Nada de besos.
Nada de besos, dijo, y C. y yo nos quedamos paralizadas; ella de pie, con los brazos en el aire; yo, sentada en un sillón, terminando de mandar un mensaje a casa por celular (“no, acá no pasa nada todavía, es en Italia; hay apenas un tipo aislado en Tenerife”) y mirando a nuestra amiga de hace más de veinte años con sorpresa y algo de incredulidad.
Dijo nada de besos nuestra amiga escritora famosísima y amante de la ciencia. “Ya aprenderemos a saludarnos con el mismo amor pero con palmaditas, chicas” -buscó animarnos, mientras nos mostraba cómo hacerlo, ya que evidentemente lo venía practicando en esos días- y, lo que en un principio supusimos una broma por ese tema que tenía preocupados a los asiáticos y comenzaba a inquietar seriamente a los italianos, se convirtió en la primera gran alarma.
Era la noche del 26 de febrero, en Madrid. Durante la cena, regada con alcohol en las copas pero más alcohol en las manos, el fantasma del virus sobrevoló nuestra conversación oscuro e inquietante, como una premonición.
En el viaje de vuelta, perdí mis anteojos en el taxi: a veces me detesto por obvia y elemental, doctor Freud. A la noche siguiente emprendí el regreso a Buenos Aires: el aeropuerto de Barajas era una feria de temores, algunos -todavía pocos- barbijos e inquietud, pero sobre todo desconfianza. Nunca antes me lavé las manos tan seguido.
Llegué y fui a trabajar dispuesta a vivir mi vida habitual, una naturalidad que se quebró a la semana, cuando se conoció la primera indicación oficial de cuarentena voluntaria para quienes habíamos estado en territorio de riesgo. A las pocas horas, además, se informó la primera muerte por coronavirus en el país. Antes de ir a Madrid, había pasado por París para visitar a mi hijo mayor, que vive allí con su esposa. España y Francia comenzaban a ver subir sus números de infectados y muertos y la alarma ya recorría el mundo.
No me propuse escribir otra nota sobre cómo es pasar una cuarentena en familia (no hay experiencias previas, nadie sabe muy bien cómo se hace y todos hacemos lo que podemos, quiero decir: en casa no me pasaban la comida por debajo de la puerta) sino que lo que está ocurriendo, y aún si la pandemia es controlada y no termina con una parte importante de la humanidad, hace pensar que tal vez estemos llegando a un momento clave en términos culturales en los cuales lo que hoy conocemos como “distanciamiento social” provocado por las sospechas del virus convierta ciertos hábitos en pasado. La politóloga María Esperanza Casullo tuiteó estos días: “¿Y si esto es the new normal?”.

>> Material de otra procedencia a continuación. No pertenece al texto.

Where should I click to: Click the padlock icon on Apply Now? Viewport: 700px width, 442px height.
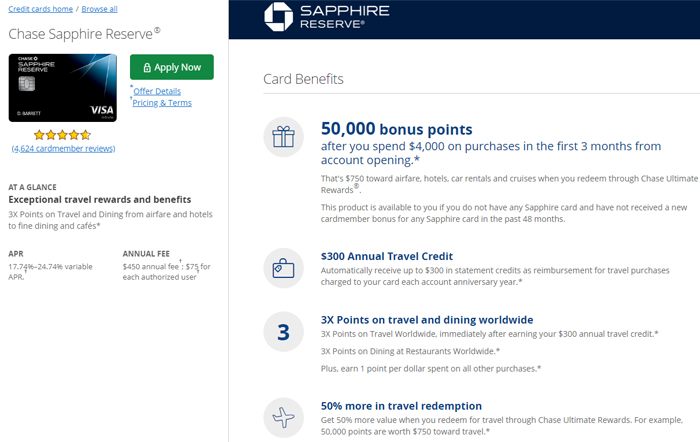147,67
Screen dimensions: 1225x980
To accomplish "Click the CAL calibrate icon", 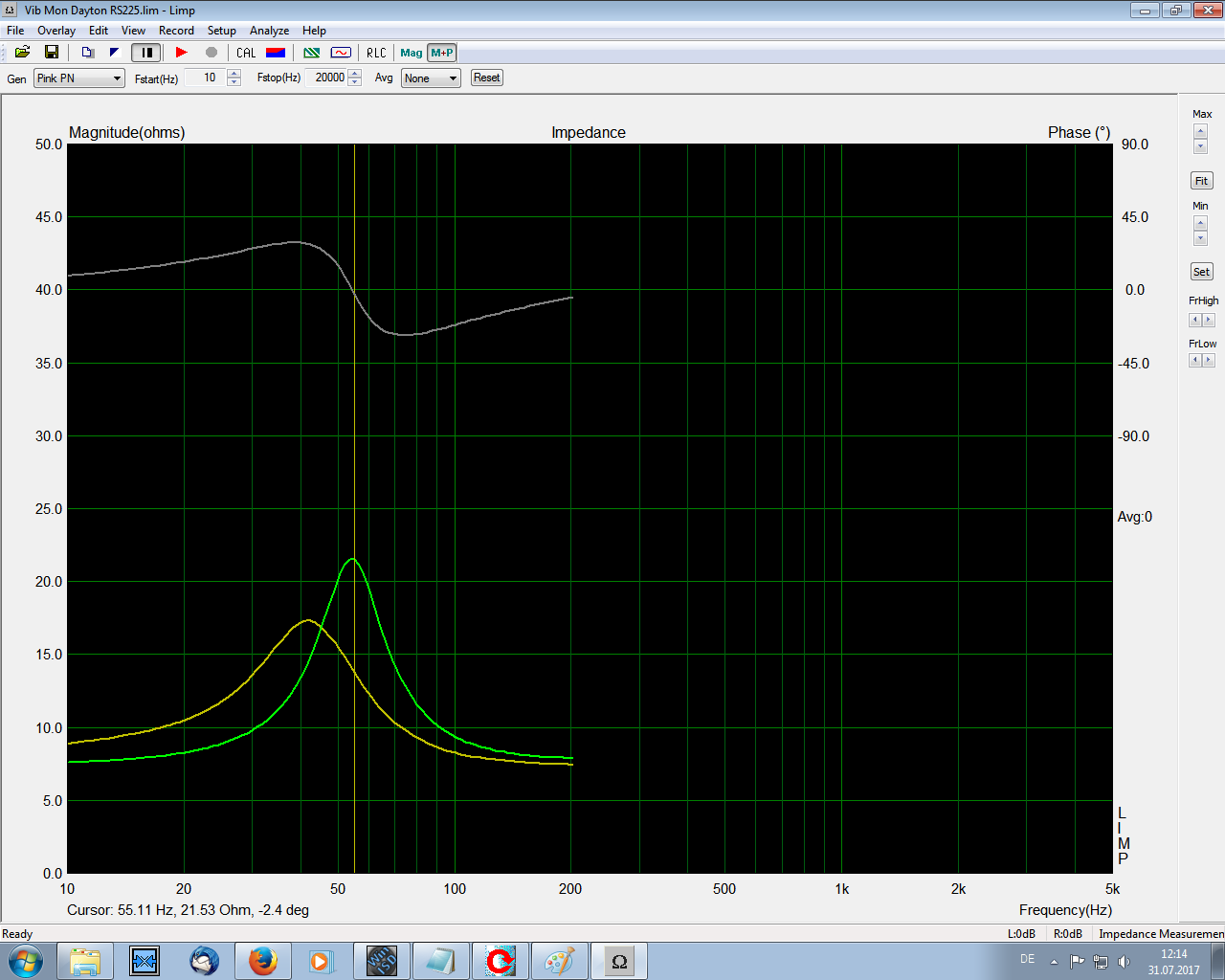I will [246, 53].
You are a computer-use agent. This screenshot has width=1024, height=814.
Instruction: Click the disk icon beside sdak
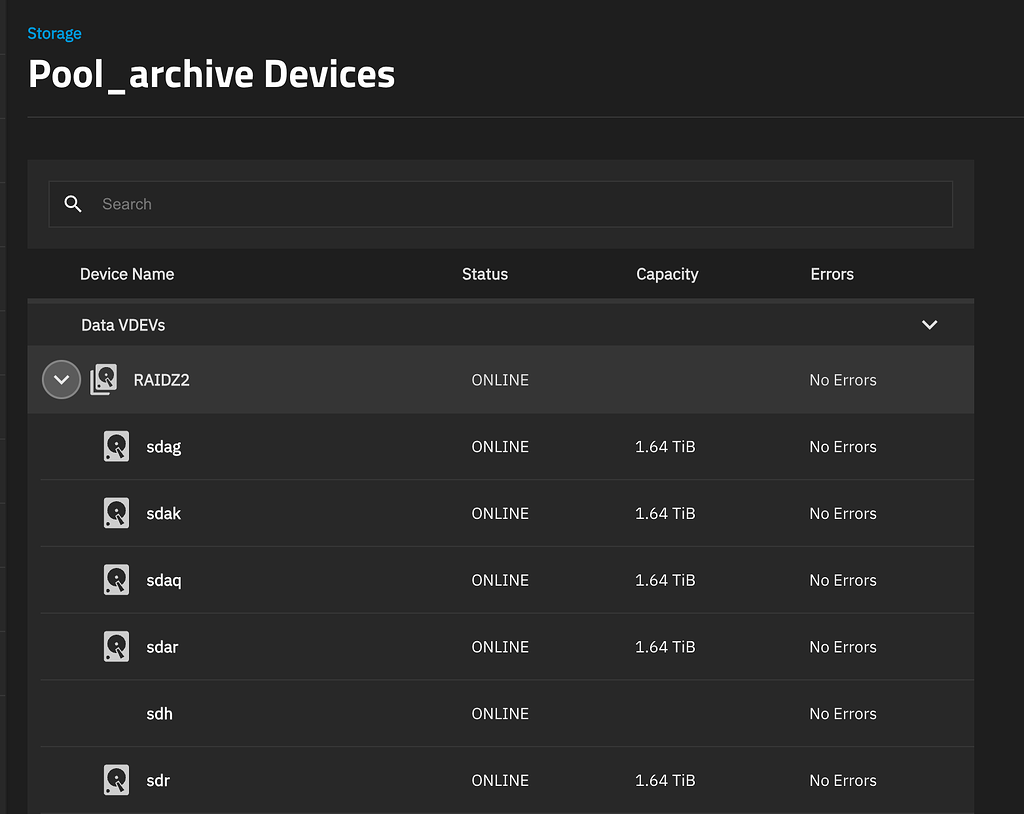[x=116, y=513]
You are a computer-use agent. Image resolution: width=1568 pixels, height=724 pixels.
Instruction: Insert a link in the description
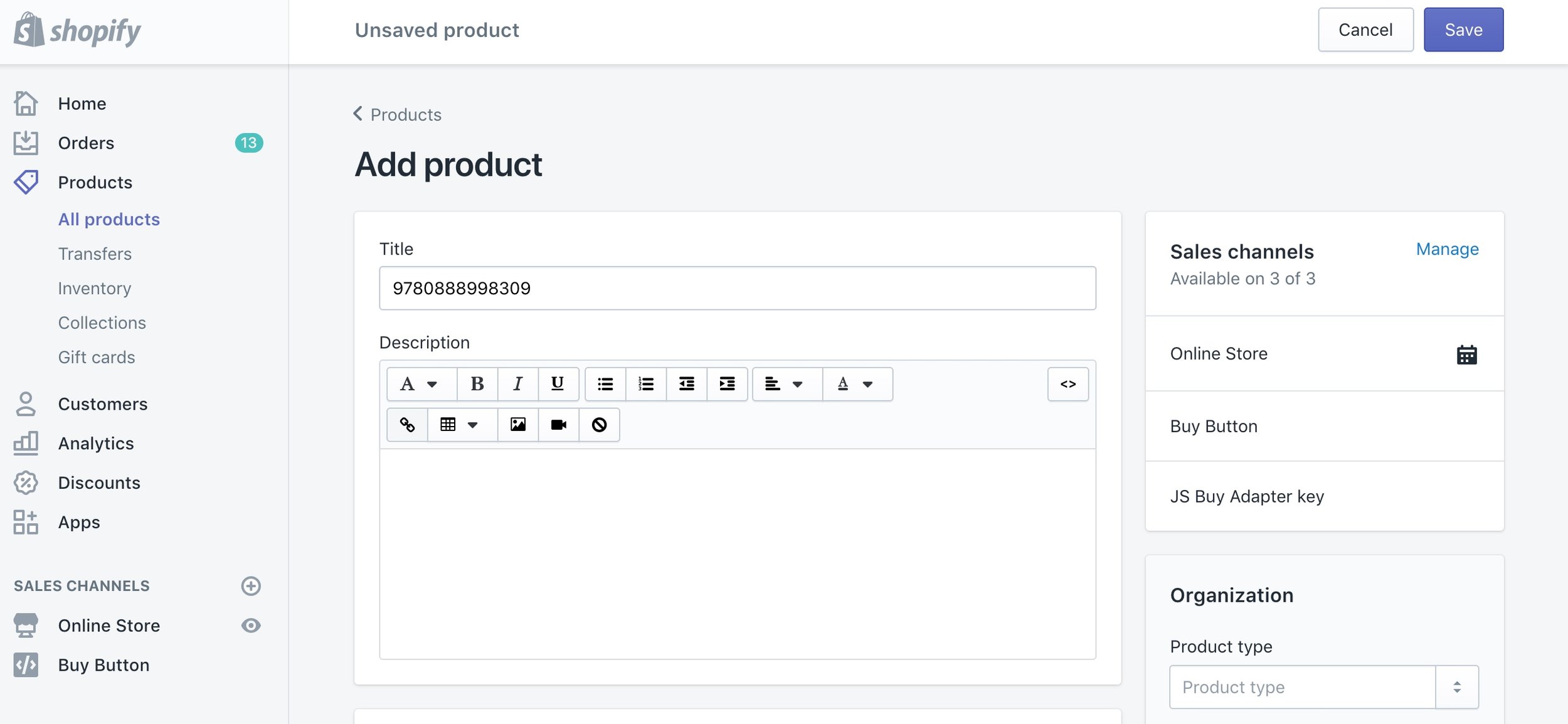point(407,425)
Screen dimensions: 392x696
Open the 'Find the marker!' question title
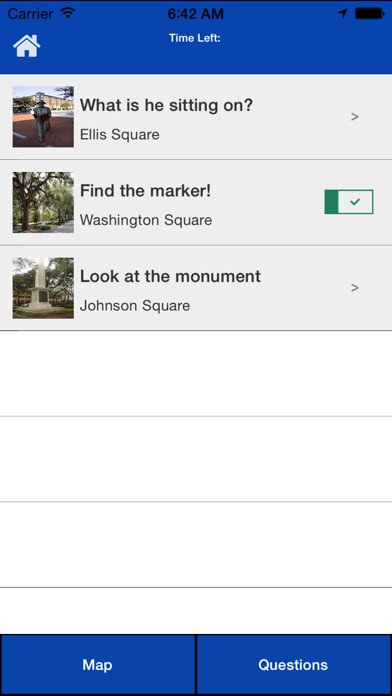click(145, 191)
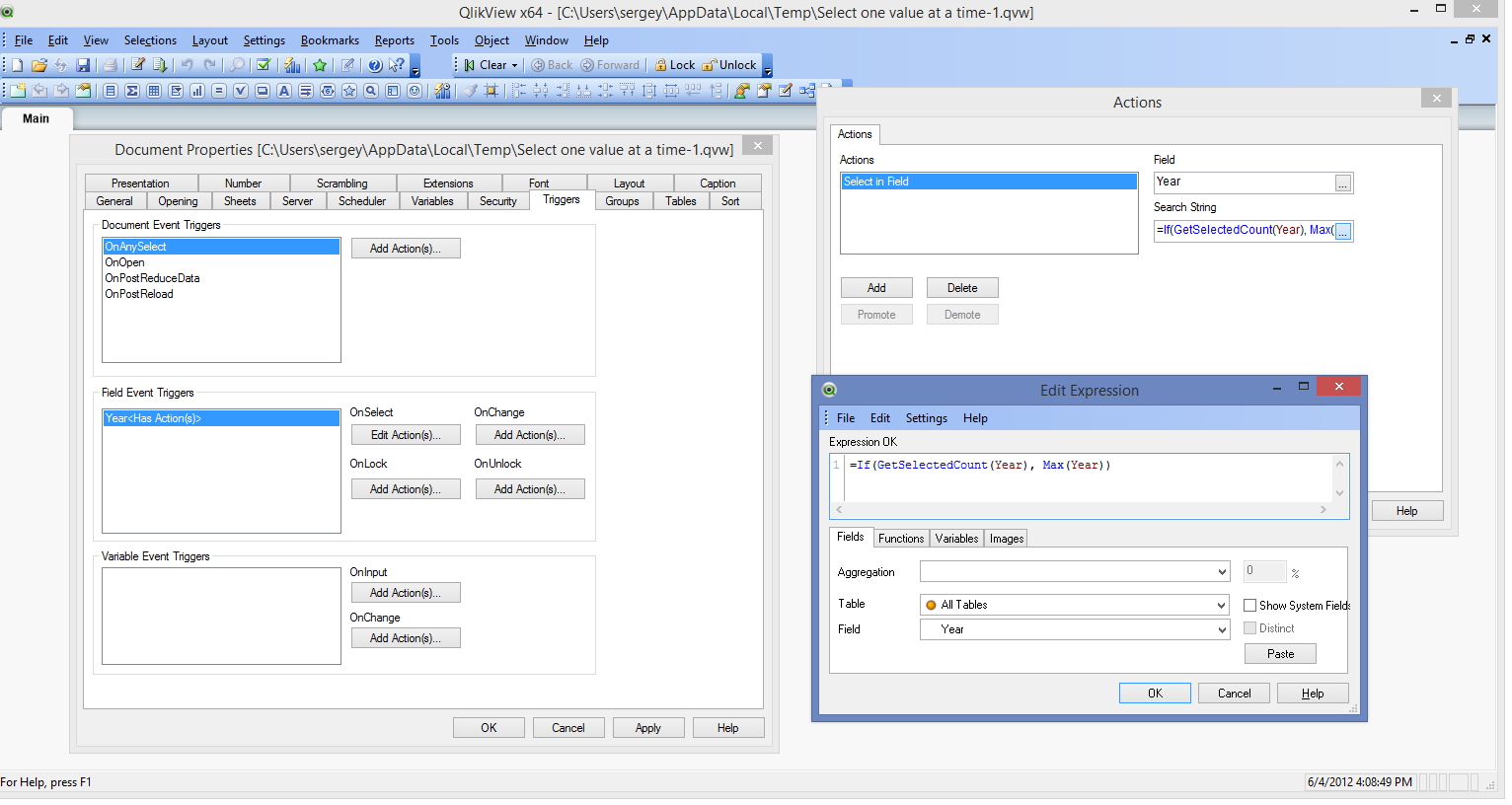Switch to the Functions tab
The height and width of the screenshot is (805, 1512).
pyautogui.click(x=900, y=539)
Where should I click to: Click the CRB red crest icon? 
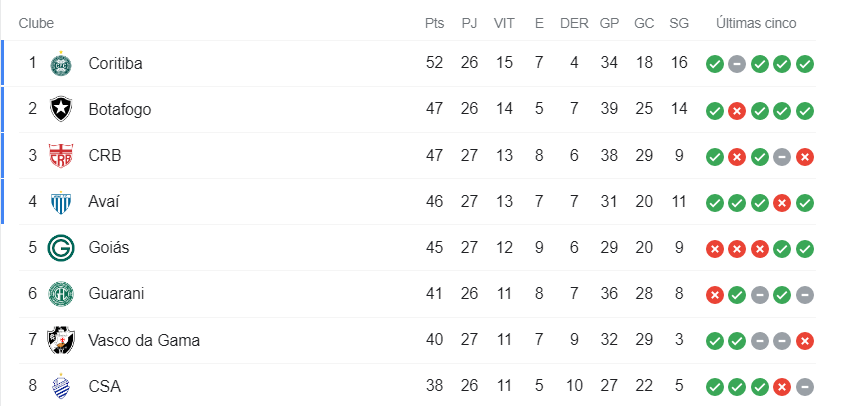click(62, 156)
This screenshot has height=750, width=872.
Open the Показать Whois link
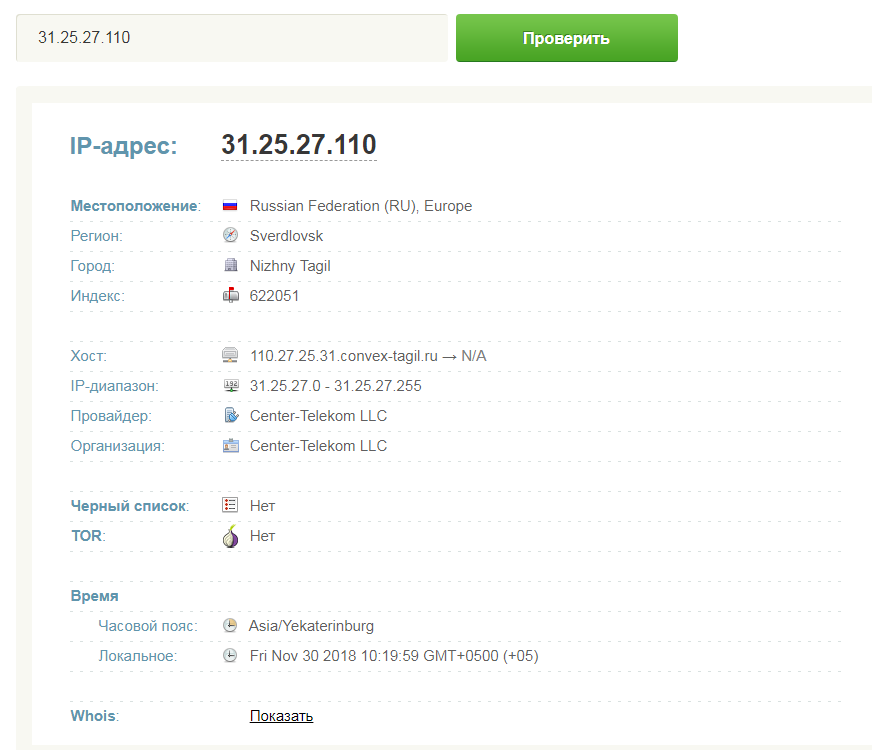pyautogui.click(x=281, y=716)
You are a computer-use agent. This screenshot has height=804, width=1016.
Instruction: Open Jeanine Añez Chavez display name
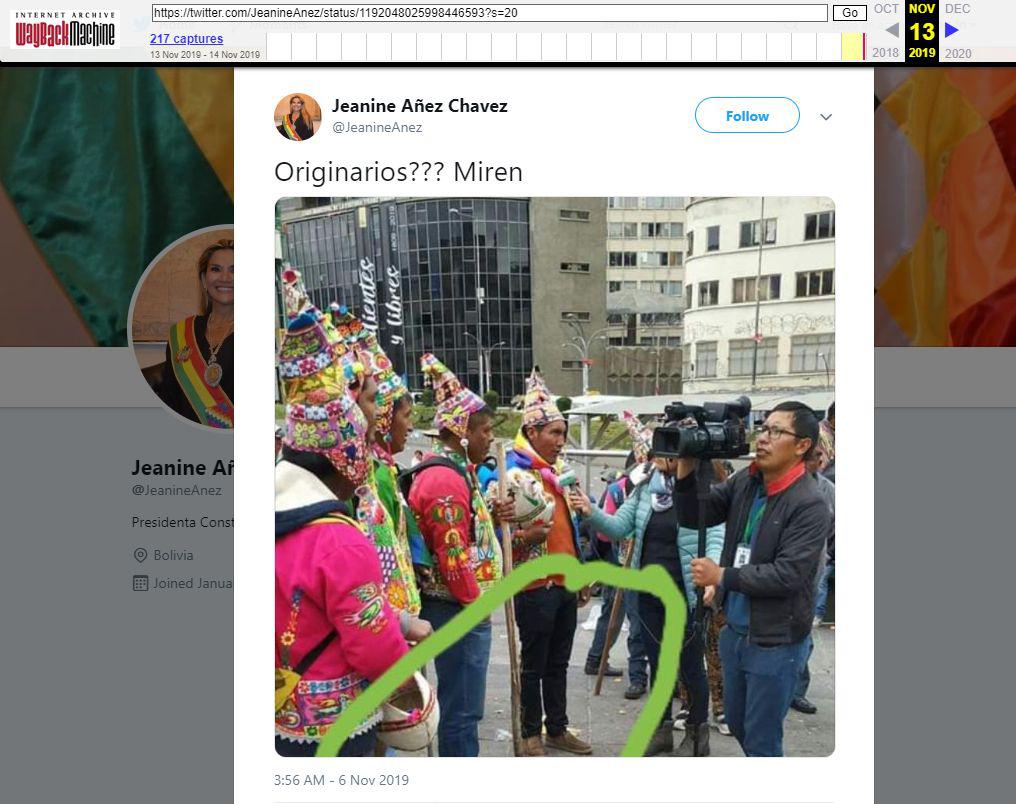(x=420, y=106)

Por indicaciones de los gobiernos, hay cada vez más personas adentro de sus casas, sobre todo aquellas que deben aislarse por una cuestión de edad o riesgo sanitario o porque tienen la posibilidad de desarrollar sus tareas online. Para quienes no están trabajando, la lectura vuelve a ser una gran compañía, igual que la radio, las series o la TV, que venía en picada y seguramente ahora vuelve a ser para los alejados de internet el gran instrumento de información.
Pero mientras eso ocurre puertas adentro, las redes sociales de todo el mundo también están llenas de balcones vivos en los que la gente canta, escucha música, baila, hace gimnasia, celebra las bodas modestas de gente de otras personas o aplaude por la salud pública de su país.
Por mi parte, ya no hay cuarentena aunque hay, sí, muchos cambios de hábito. Empecé a saludar con la mano en calesita, cual reina de Inglaterra y me perderé el rito del mate colectivo, del que soy fan. Pero vi y abracé fuerte a mi hijo después de un año de no hacerlo y cuando el Apocalipsis parece estar asomando. El saldo de mi viaje envirusado sigue siendo muy a favor.
Seguramente en estos días veremos más actividades y vida de balcón, porque la creatividad humana no tiene límites, tampoco el amor: tal vez muy pronto conozcamos parejas o amistades que se conocieron de balcón a balcón o de ventana a ventana, de manera que relaciones afectivas que hoy se establecen en modo virtual volverán a crecer por contacto humano, aún a cierta distancia. Los ojos, las miradas, volverán a ser centrales para conocer al otro y para intuir: “es por acá”.
Para sentirnos vivos, para vibrar con los demás, la epidemia nos lleva a cambiar las pantallas por los balcones y las ventanas. Tal vez, en lo que nos parece una distancia insoportable para aquellos que estamos acostumbrados a los besos y abrazos entusiastas, la novedad cultural que llega con el encierro sea al mismo tiempo una forma de volver a vernos, un hábito recuperado que nos permita mirar por encima del celular para ver también hacia dónde estamos yendo como humanidad.